Since time immemorial, DisplayMate has done a review on the screen of Samsung's upcoming flagship just before launch. Well, it's that time of the year, and they're at it again with Samsung's Note8. As you'd expect, all the numbers look pretty fantastic. But the most shocking by far is the 1,200 nits of brightness that Samsung's latest can spit out. I hope everyone saved their eclipse glasses. 

The new 2960x1440 18.5:9 24-bit AMOLED panel in the Note8 uses the same flexible-substrate OLED tech Samsung is known for, topped with Gorilla Glass 5. As you'd expect, it uses a PenTile-type matrix for subpixels, which Samsung calls "Diamond Pixels" due to their shape. With the reduced bezels it's obviously just a bit bigger than the display on any other Note or Galaxy phone. But the coolest thing by far is the brightness on the panel.

It can hit a maximum of 1,200 nits, 22% brighter than the already ridiculous Galaxy S8.

The display also supports an even wider color gamut, user-adjustable white-point, improved color accuracy, improved viewing angles, a new hardware-based always on implementation, better auto-brightness control, better power savings modes, and it's certified for Mobile HDR Premium. Color calibration for the display is also fantastic, with a high degree of accuracy and coverage for each of the three color-spaces supported (sRGB, Adobe RGB, and DCI-P3). The white-point in most calibrated modes is also set very near 6500K.

TL;DR, it's a really good quality display, and that's all most of you need to know. If you want the full breakdown, though, continue on below.

Color Details

Color news is a mixed bag, but that isn't the Note8's fault. Although the display has a large gamut (with 112% DCI-P3 and 141% sRGB coverage) and great color accuracy, since the Note8 ships with Nougat anything past sRGB coverage will be useless in most apps.

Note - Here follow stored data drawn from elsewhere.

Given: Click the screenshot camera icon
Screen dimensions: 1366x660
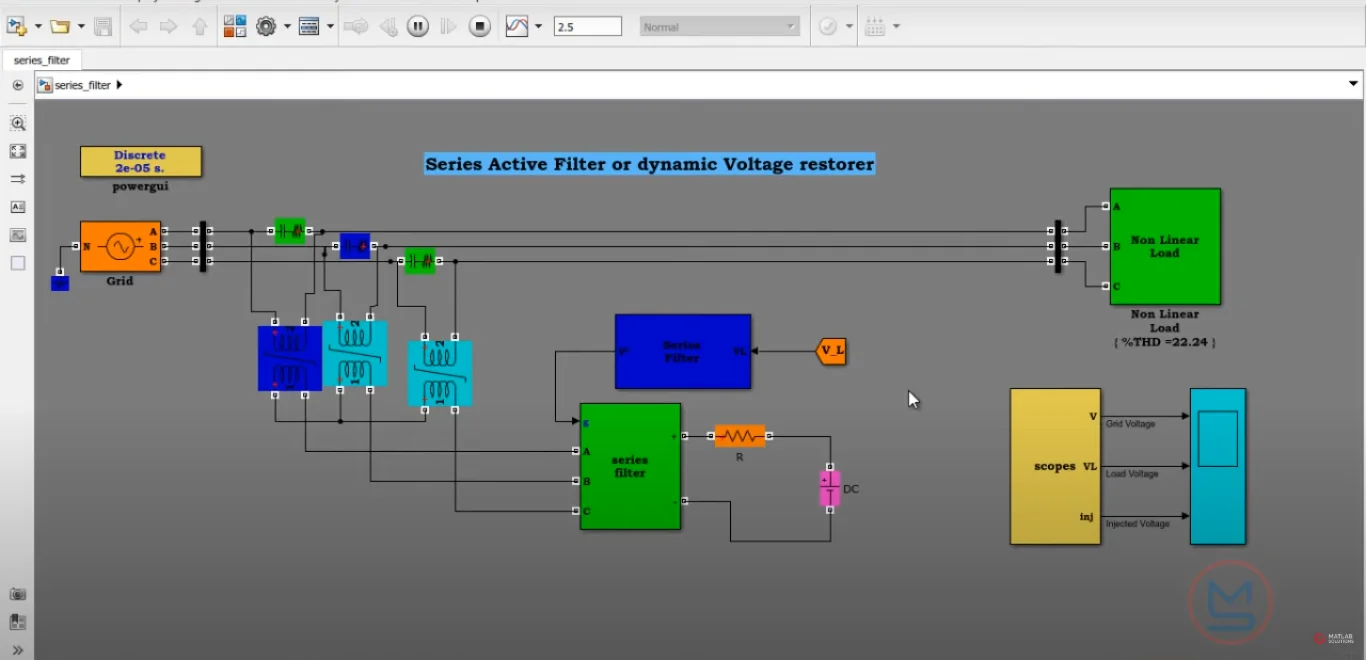Looking at the screenshot, I should coord(17,594).
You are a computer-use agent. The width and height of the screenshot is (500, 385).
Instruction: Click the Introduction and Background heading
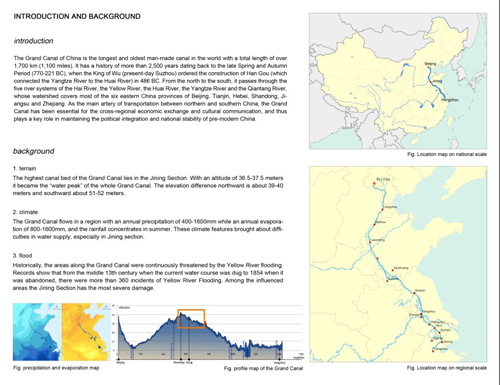click(x=77, y=16)
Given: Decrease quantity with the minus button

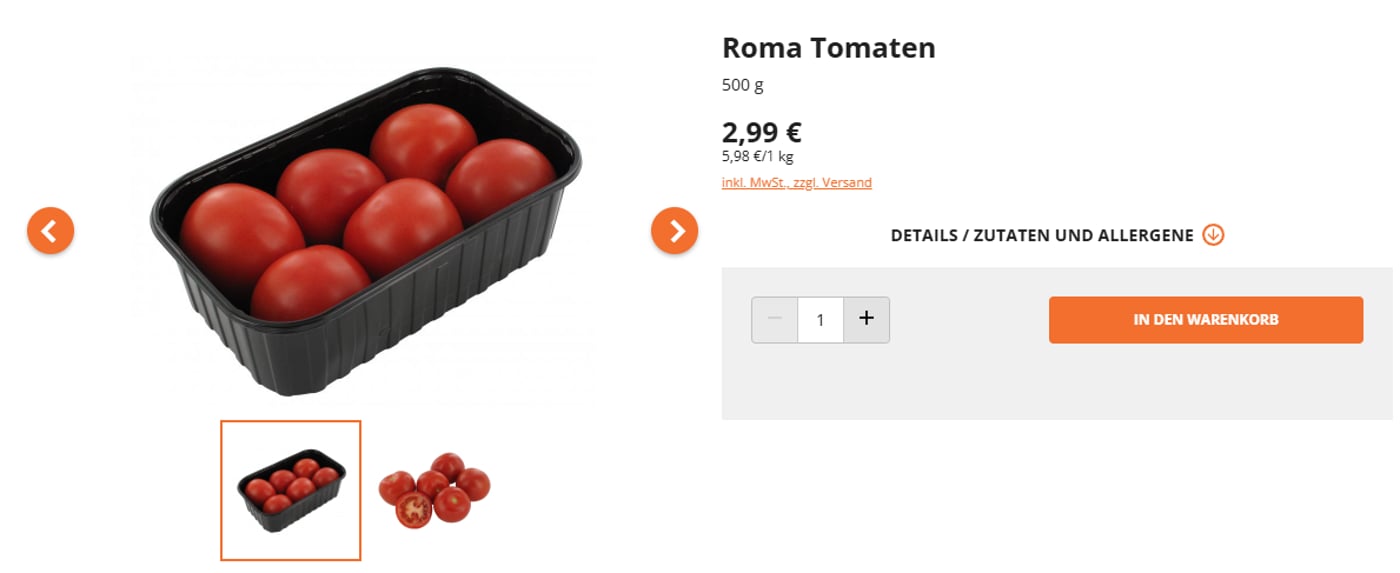Looking at the screenshot, I should coord(774,319).
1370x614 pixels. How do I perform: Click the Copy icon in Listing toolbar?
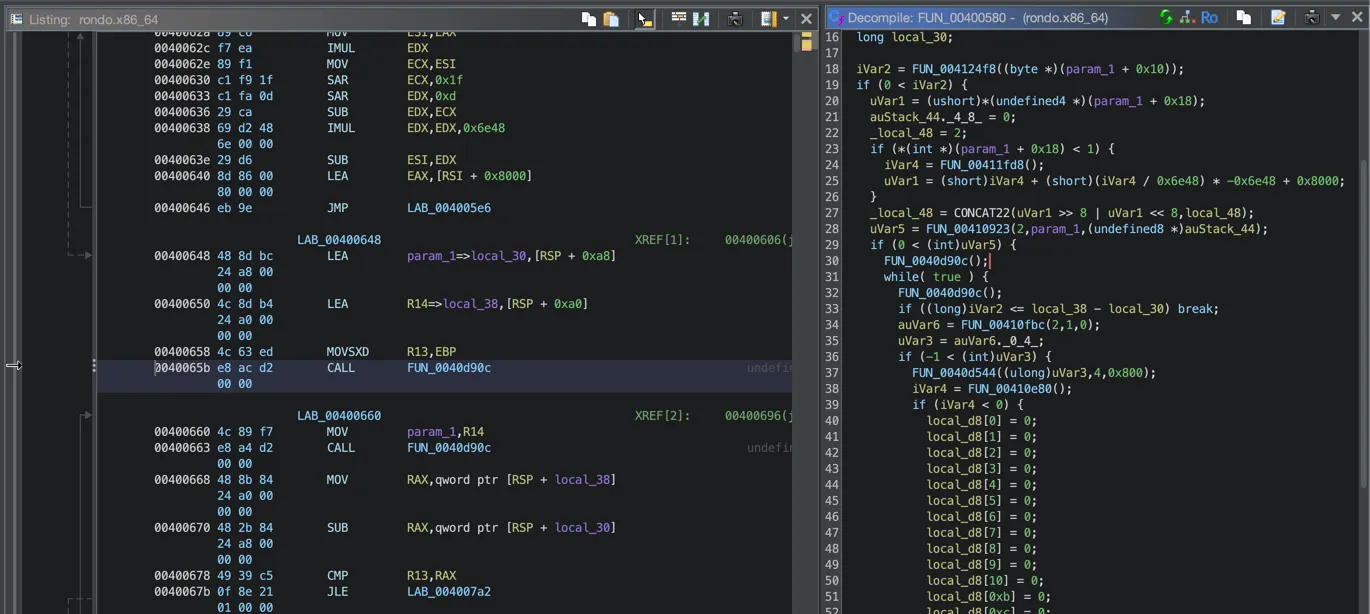(x=588, y=18)
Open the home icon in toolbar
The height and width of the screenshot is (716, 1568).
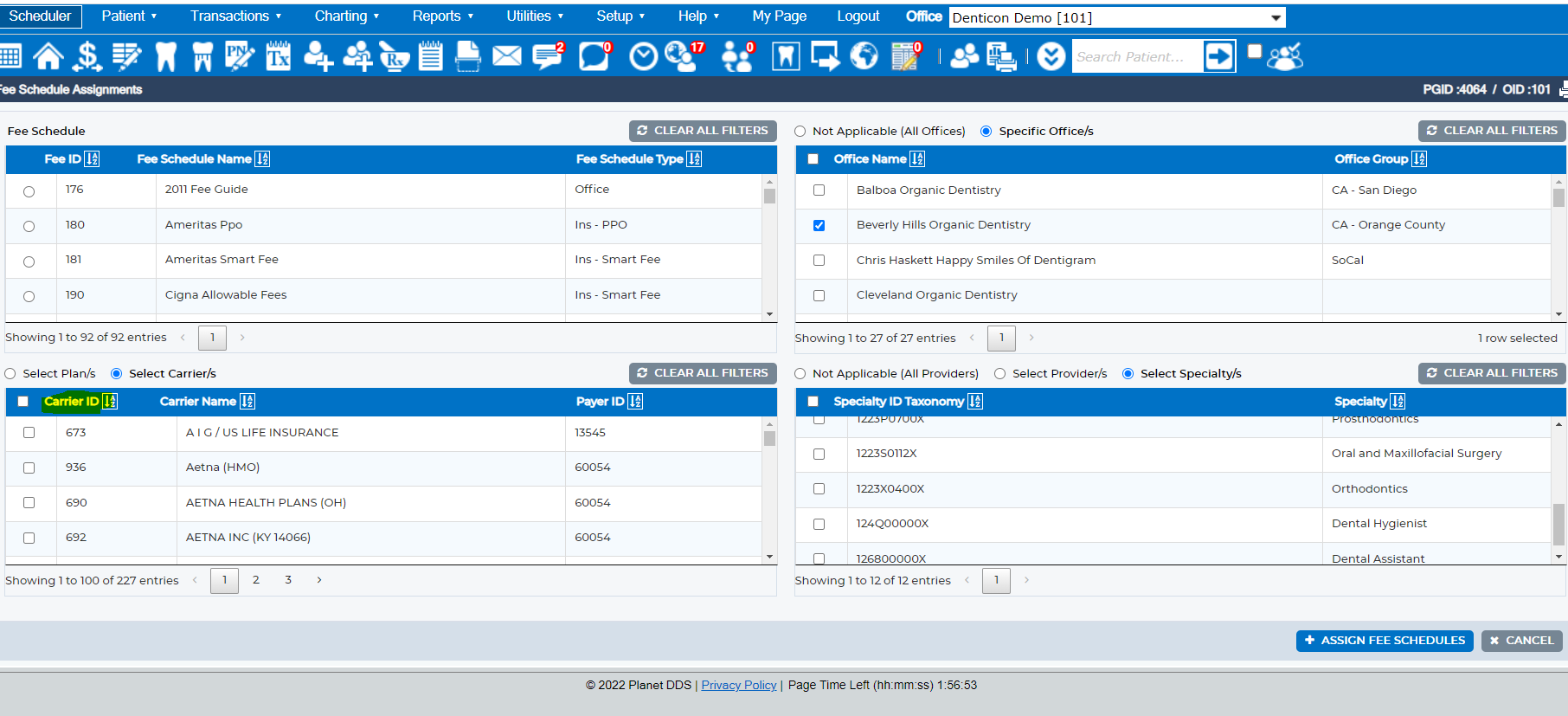pos(48,56)
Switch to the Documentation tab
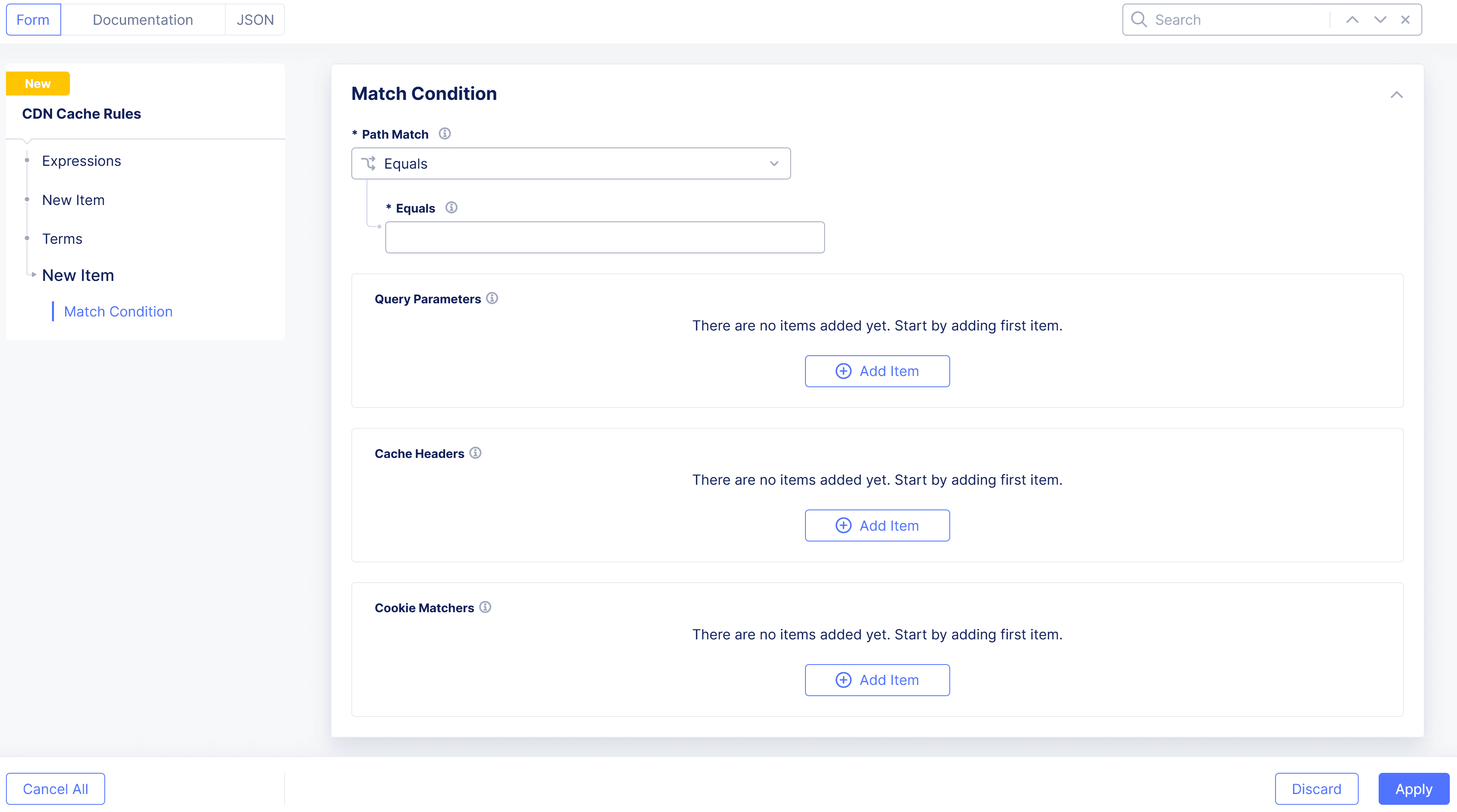 pyautogui.click(x=143, y=20)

Although Android O will have better native support for wider color gamuts, expanded coverage in most apps just results in over-saturation, making sRGB about as good as it gets most of the time, though there are exceptions.

Color coverage for each display setting (left) and accuracy in the widest setting, DCI-P3 (right)

Colors on the Note8's screen appear to be just the tiniest bit over-saturated, but any deviation is going to be small. Overall it looks like an accurate calibration across DCI-P3 (Cinema Screen Mode), Adobe RGB (Photo Color Mode), and sRGB (Basic Screen Mode). At 500 lux they measured 91% accuracy for sRGB, which isn't bad. As long as you set the right mode for your content (again, 99% of the time on Android this means sRGB/Basic), you should see some good color accuracy.

It also ships with an Adaptive Display Screen Mode that dynamically adjusts the display based on content, which can hit incredible levels of color saturation, if you're determined to have things be as inaccurate/"vivid" as possible. It also has a Blue Light Filter which does exactly what you expect, and it isn't an additive overlay. That means when you flip it on at night the display doesn't get any brighter to make colors warmer, and you don't have to deal with washed-out gray-reds instead of black.

The white point values are also quite good and very near 6500K in each of the gamut-configured modes. In adaptive mode, though, you can only set it to between 6,800K and 8,800K, which is cooler than ideal.

Power Consumption, Viewing Angles, Etc.

The Note8 has three adjustable Power Saving Modes that can reduce the display power by lowering brightness and changing background colors. Compared to the Galaxy S8, the new display uses 2-8% less power (depending on brightness) for the same given unit of brightness/area. It's not a tremendous increase, but it might make a bit of a dent.

Brightness, contrast, and color-shift for off-angle viewing are nearly identical to the display on the Galaxy S8. That is to say, they're pretty fantastic, and you shouldn't run into any problems there. Screen reflections are also about the same as the Galaxy S8, and both phones are right up against the lowest measurements DisplayMate has ever recorded.

Overall, the Note8's display is bound to please, and it's almost certainly one of the best ones you can buy. At least, if things like a 1,200 nit max brightness and accurate colors are details you care about.